[PATCH v8 14/19] locking/rwsem: Enable time-based spinning on reader-owned rwsem

From: Waiman Long
Date: Mon May 20 2019 - 17:03:14 EST


When the rwsem is owned by reader, writers stop optimistic spinning
simply because there is no easy way to figure out if all the readers
are actively running or not. However, there are scenarios where
the readers are unlikely to sleep and optimistic spinning can help
performance.

This patch provides a simple mechanism for spinning on a reader-owned
rwsem by a writer. It is a time threshold based spinning where the
allowable spinning time can vary from 10us to 25us depending on the
condition of the rwsem.

When the time threshold is exceeded, the nonspinnable bits will be set
in the owner field to indicate that no more optimistic spinning will
be allowed on this rwsem until it becomes writer owned again. Not even
readers is allowed to acquire the reader-locked rwsem by optimistic
spinning for fairness.

We also want a writer to acquire the lock after the readers hold the
lock for a relatively long time. In order to give preference to writers
under such a circumstance, the single RWSEM_NONSPINNABLE bit is now split
into two - one for reader and one for writer. When optimistic spinning
is disabled, both bits will be set. When the reader count drop down
to 0, the writer nonspinnable bit will be cleared to allow writers to
spin on the lock, but not the readers. When a writer acquires the lock,
it will write its own task structure pointer into sem->owner and clear
the reader nonspinnable bit in the process.

The time taken for each iteration of the reader-owned rwsem spinning
loop varies. Below are sample minimum elapsed times for 16 iterations
of the loop.

System Time for 16 Iterations
------ ----------------------
1-socket Skylake ~800ns
4-socket Broadwell ~300ns
2-socket ThunderX2 (arm64) ~250ns

When the lock cacheline is contended, we can see up to almost 10X
increase in elapsed time. So 25us will be at most 500, 1300 and 1600
iterations for each of the above systems.

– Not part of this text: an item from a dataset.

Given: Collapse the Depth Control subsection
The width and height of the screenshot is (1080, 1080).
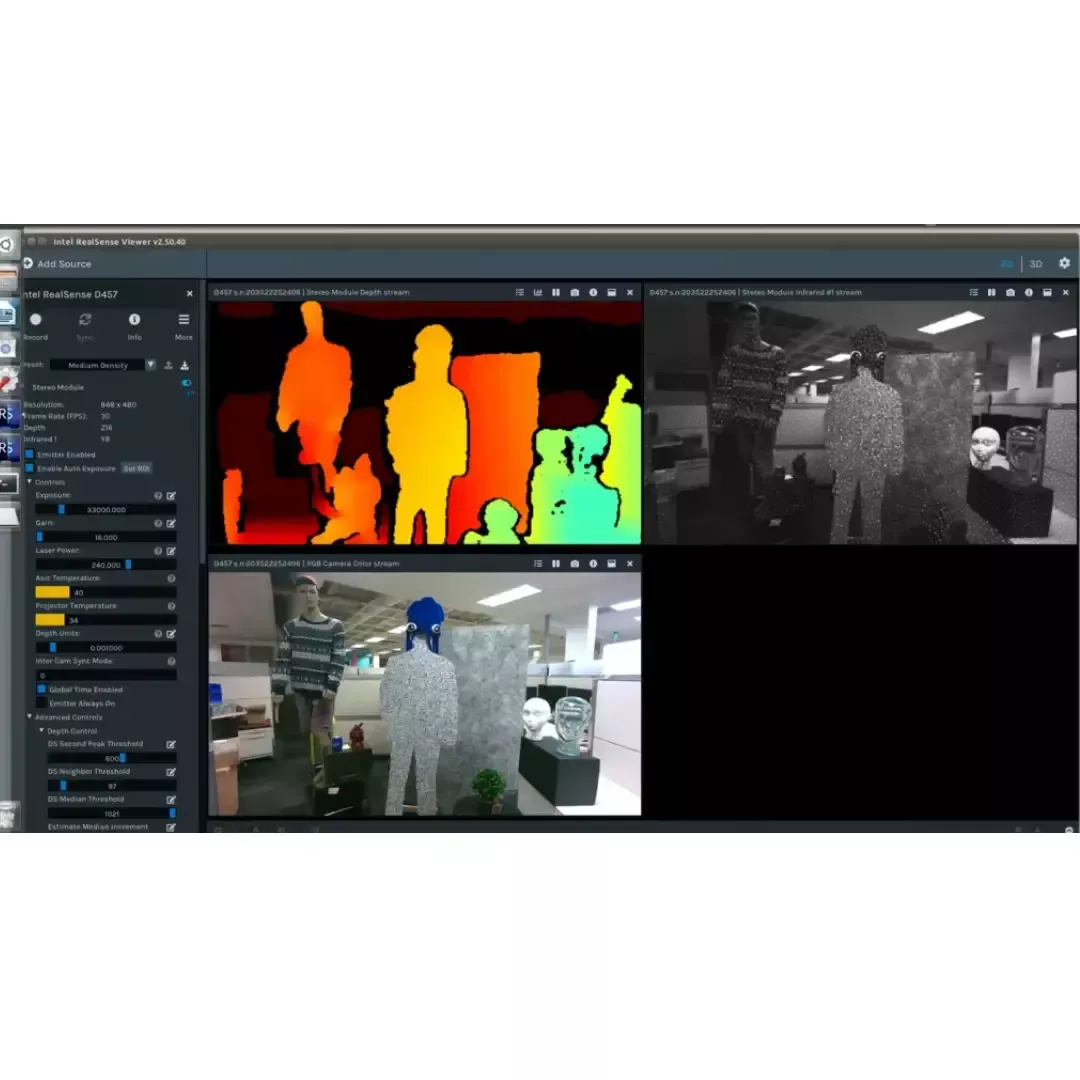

With a locking microbenchmark running on 5.1 based kernel, the total
locking rates (in kops/s) on a 8-socket IvyBridge-EX system with
equal numbers of readers and writers before and after this patch were
as follows:

# of Threads Pre-patch Post-patch
------------ --------- ----------
2 1,759 6,684
4 1,684 6,738
8 1,074 7,222
16 900 7,163
32 458 7,316
64 208 520
128 168 425
240 143 474

This patch gives a big boost in performance for mixed reader/writer
workloads.

With 32 locking threads, the rwsem lock event data were:

rwsem_opt_fail=79850
rwsem_opt_nospin=5069
rwsem_opt_rlock=597484
rwsem_opt_wlock=957339
rwsem_sleep_reader=57782
rwsem_sleep_writer=55663

With 64 locking threads, the data looked like:

rwsem_opt_fail=346723
rwsem_opt_nospin=6293
rwsem_opt_rlock=1127119
rwsem_opt_wlock=1400628
rwsem_sleep_reader=308201
rwsem_sleep_writer=72281

So a lot more threads acquired the lock in the slowpath and more threads
went to sleep.

Signed-off-by: Waiman Long <longman@xxxxxxxxxx>
---
kernel/locking/lock_events_list.h | 1 +
kernel/locking/rwsem.c | 173 ++++++++++++++++++++++++------
2 files changed, 144 insertions(+), 30 deletions(-)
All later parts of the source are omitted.